L'equivoco sarebbe consistito nell’aver interpretato il d'Amalfi come un riferimento geografico, mentre invece era semplicemente il cognome di un popolano venuto al mondo in uno dei tanti vicoli adiacenti al Mercato. Per lo storico meridionalista Giuseppe Galasso ciò sarebbe stato favorito dal consapevole atteggiamento del potere e della cultura ufficiale della Napoli spagnola: nella fedelissima città non si doveva né poteva ammettere la presenza di un ribelle infedele che aveva messo in difficoltà il governo spagnolo della città.

Masaniello ebbe per padre Francesco, detto Cicco, un pescatore che vendeva al minuto e per  madre Antonia Gargano, incinta di lui prima del matrimonio, una massaia. Aveva due fratelli minori ed una sorella: Giovanni, che fu un altro capo della ribellione; Francesco, che morì durante l'infanzia; e Grazia. La casa dove visse si trovava tra la pietra del pesce, nel quartiere Pendino, dove era riscossa la gabella sui prodotti ittici, e Porta Nolana, dove invece era riscosso il dazio sulla farina. Nel 1641, nello stesso giorno della nascita e nella stessa chiesa in cui fu battezzato, sposò la sedicenne Bernardina Pisa.

Napoli – all'epoca, con circa 250.000 abitanti, una delle metropoli più popolose d'Europa – aveva in piazza del Mercato il suo centro nevralgico: bancarelle con ogni sorta di merce, palchi per l’esibizione di saltimbanchi, patiboli per esecuzioni capitali, riscossione delle imposte da parte degli arrendatori al servizio del governo spagnolo. In tale realtà – già prima di quella che divenne la svolta tragica della sua vita – Masaniello soleva fare dell’evasione della gabella la sua attività principale, al punto da guadagnarsi la fama di abile contrabbandiere della zona. Forniva pesce principalmente alla nobiltà feudale – vedi  la marchesa di Brienza e don Diomede Carafa, duca di Maddaloni – ma senza trarne vantaggio essendo quasi sempre ricambiato male, da schiavo, spesso colto sul fatto e quindi imprigionato dai gabellieri. Sua moglie Bernardina, arrestata per aver introdotto in città una calza piena di farina evadendo il dazio, fu imprigionata per otto giorni. Per ottenerne il rilascio, Masaniello dovette pagare un riscatto di cento scudi, che racimolò indebitandosi. Fu questo episodio a maturare in lui l’idea della vendetta nei riguardi degli oppressori. Infatti, in un soggiorno nel carcere del Grande Ammiraglio, conobbe il giovane dottore in legge cavese Don Marco Vitale, figlio illegittimo di un noto avvocato, che lo mise in contatto con alcuni esponenti del borghesi stanchi dei soprusi dei gabellieri e dei privilegi della nobiltà. Divenne subito seguace di don Giulio Genoino, un prete letterato ultraottantenne dal passato bellicoso di difensore del popolo contro i nobili, una specie di antico tribuno della plebe punito con la destituzione ed il carcere. Rientrato in città nel 1639 e ripresa la difesa dei diritti del popolo, ma logorato nel fisico, si circondò di un folto gruppo di agitatori fra i quali il giovane e ignorante Masaniello, suo braccio armato.

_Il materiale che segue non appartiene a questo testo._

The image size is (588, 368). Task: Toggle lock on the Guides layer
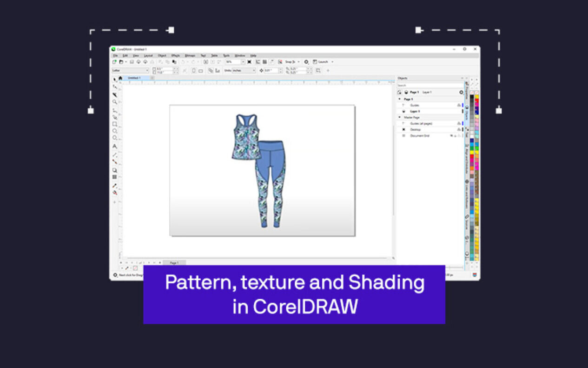[459, 105]
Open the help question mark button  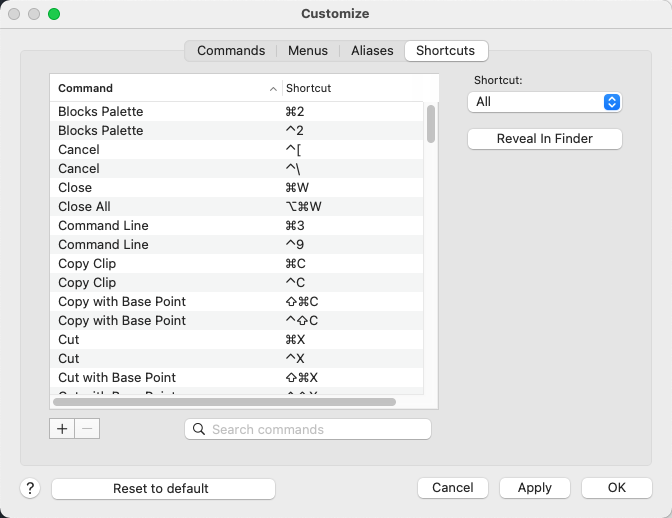pos(30,488)
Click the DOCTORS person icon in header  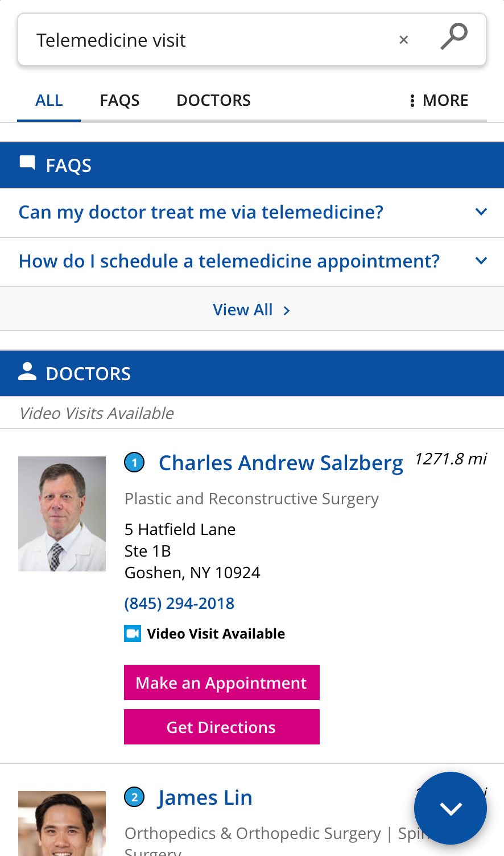27,371
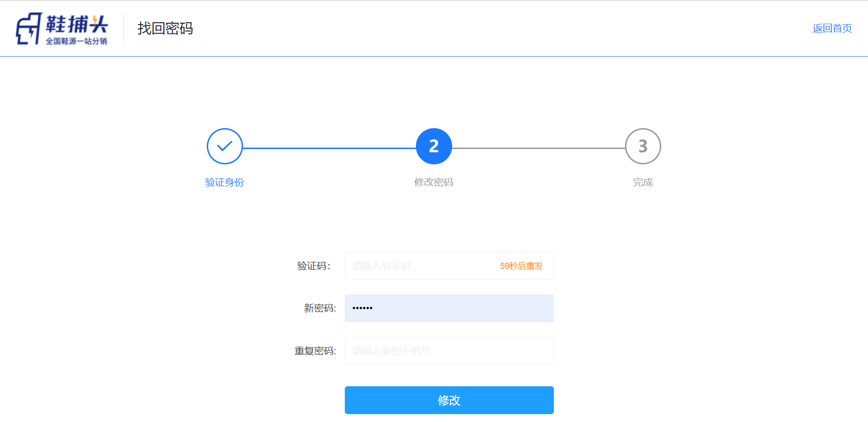Screen dimensions: 868x422
Task: Click the checkmark circle for step one
Action: [225, 146]
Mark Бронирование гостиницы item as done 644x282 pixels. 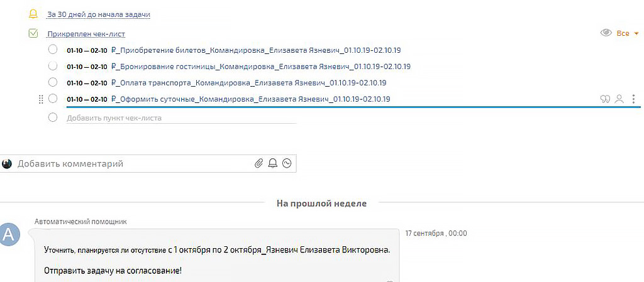point(53,66)
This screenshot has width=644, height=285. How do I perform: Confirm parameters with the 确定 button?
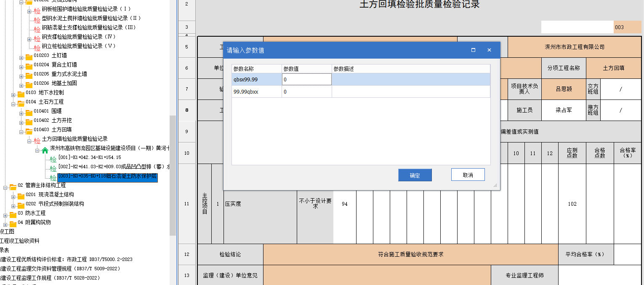point(415,175)
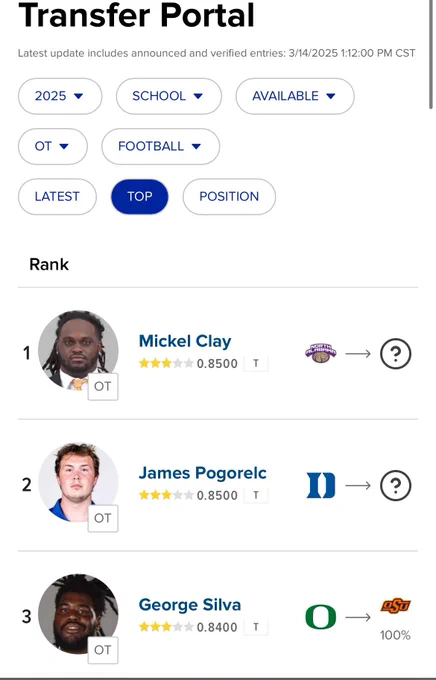
Task: Select the TOP sorting tab
Action: click(140, 196)
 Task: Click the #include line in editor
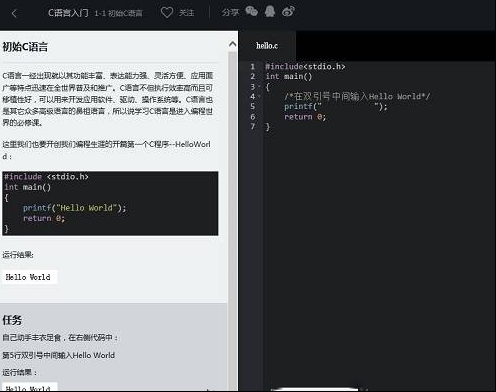[305, 67]
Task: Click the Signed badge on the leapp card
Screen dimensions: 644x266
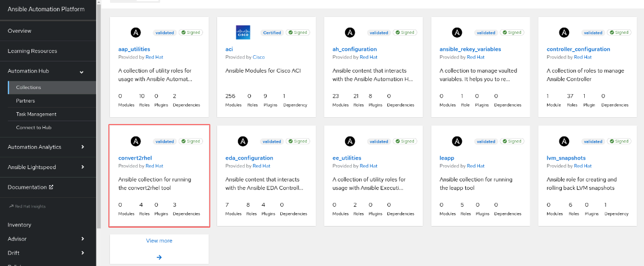Action: [x=512, y=141]
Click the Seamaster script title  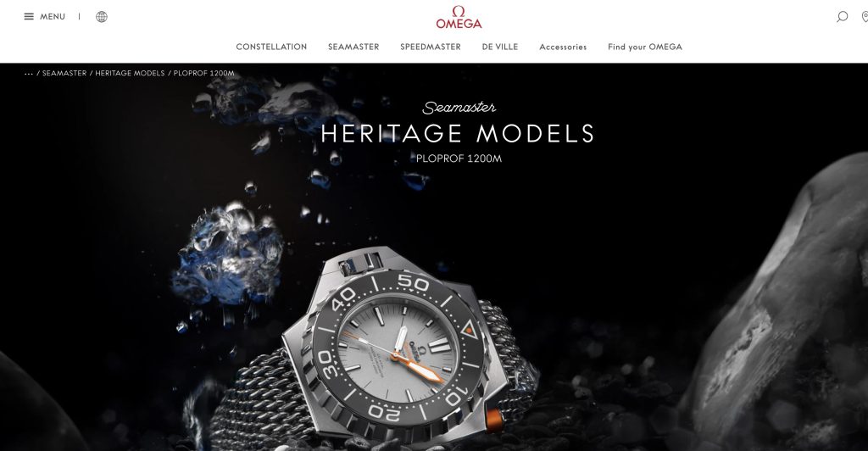459,108
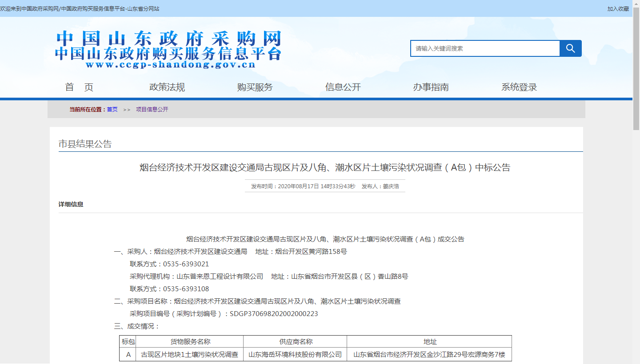Focus the keyword search input field
The image size is (640, 364).
(x=484, y=48)
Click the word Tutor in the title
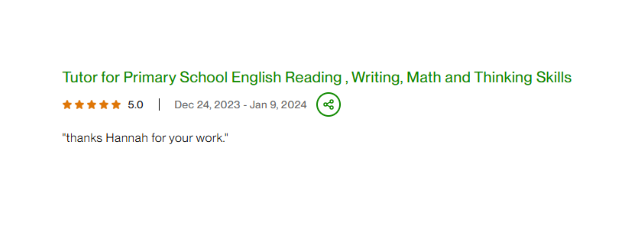 point(80,77)
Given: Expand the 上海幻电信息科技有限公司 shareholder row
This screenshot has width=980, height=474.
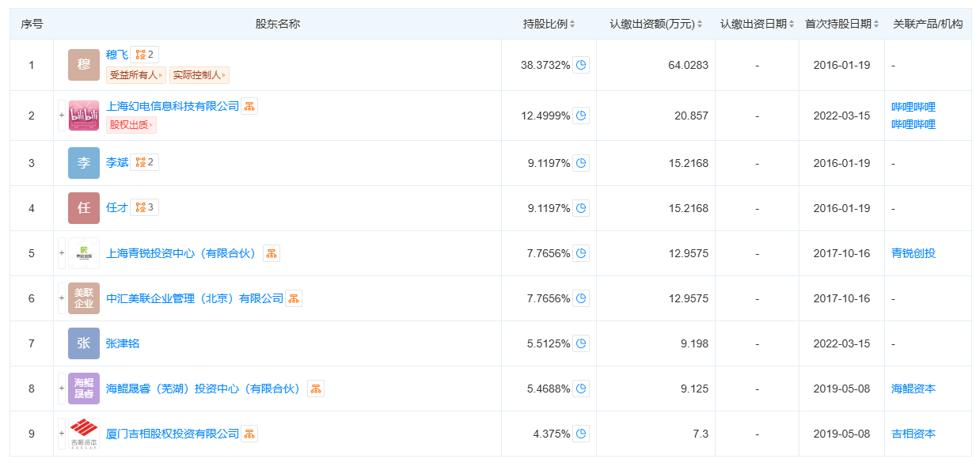Looking at the screenshot, I should (x=62, y=116).
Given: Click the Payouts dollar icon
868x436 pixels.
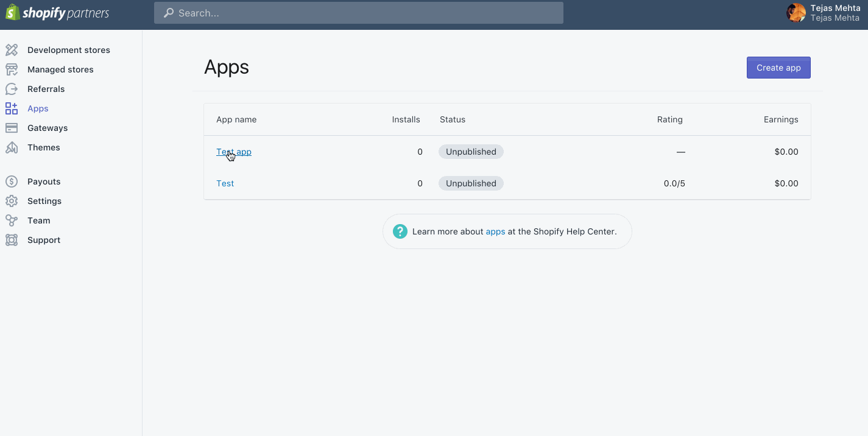Looking at the screenshot, I should (12, 181).
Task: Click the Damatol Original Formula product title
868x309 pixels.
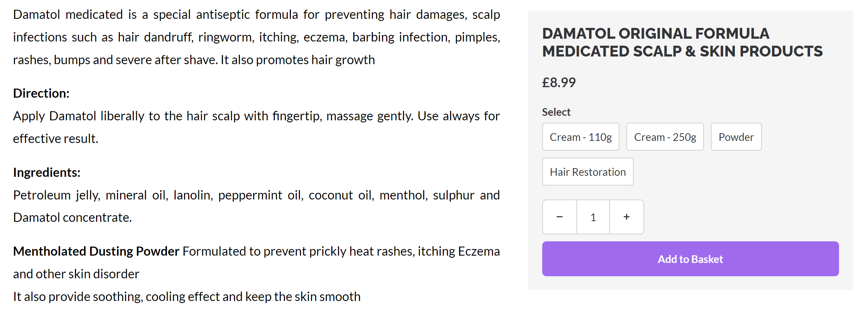Action: coord(682,42)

In quegli anni la Spagna asburgica aveva affrontato una lunga serie di conflitti rovinosi: la rivolta dei Paesi Bassi (1568-1648), la guerra dei trent'anni (1618-1648), la sollevazione della Catalogna (1640-1659), la rivolta siciliana (1647), la secessione del Portogallo (1640-1668). Per sostenere lo sforzo bellico e risanare le casse di un impero il cui Siglo de Oro stava sulla via del tramonto, il regno iberico decise di imporre una forte pressione fiscale al Vicereame di Napoli. Juan Alfonso Enríquez de Cabrera – il viceré che aveva lievemente diminuito il peso delle tasse – sollecitato da Madrid a reperire un milione di ducati per finanziare la guerra contro la Francia, chiese a re Filippo IV di essere sostituito. La situazione si aggravò con il suo successore, Rodrigo Ponce de León, duca d'Arcos – un uomo dedito alla vita mondana, frivolo e senza esperienza di governo – che reintrodusse, nel 1646, una gravosa gabella sulla frutta, l'alimento principe dei ceti umili, con un provvedimento che già nel 1620 aveva scatenato gravi tumulti in città. Alla vigilia di Natale, uscendo dalla Basilica del Carmine, il duca d'Arcos, circondato da un gruppo di lazzari, fu costretto a promettere l’abolizione delle tasse sugli alimenti di primo consumo, ma, tornato a Palazzo Reale, fu convinto dai nobili, affidatari della riscossione delle tasse, a cambiare idea. Trascorsero sei mesi di vana attesa aggravati da nuovi  tumulti popolari contro la tassazione in Sicilia, prima a Messina, dopo a Catania e Palermo.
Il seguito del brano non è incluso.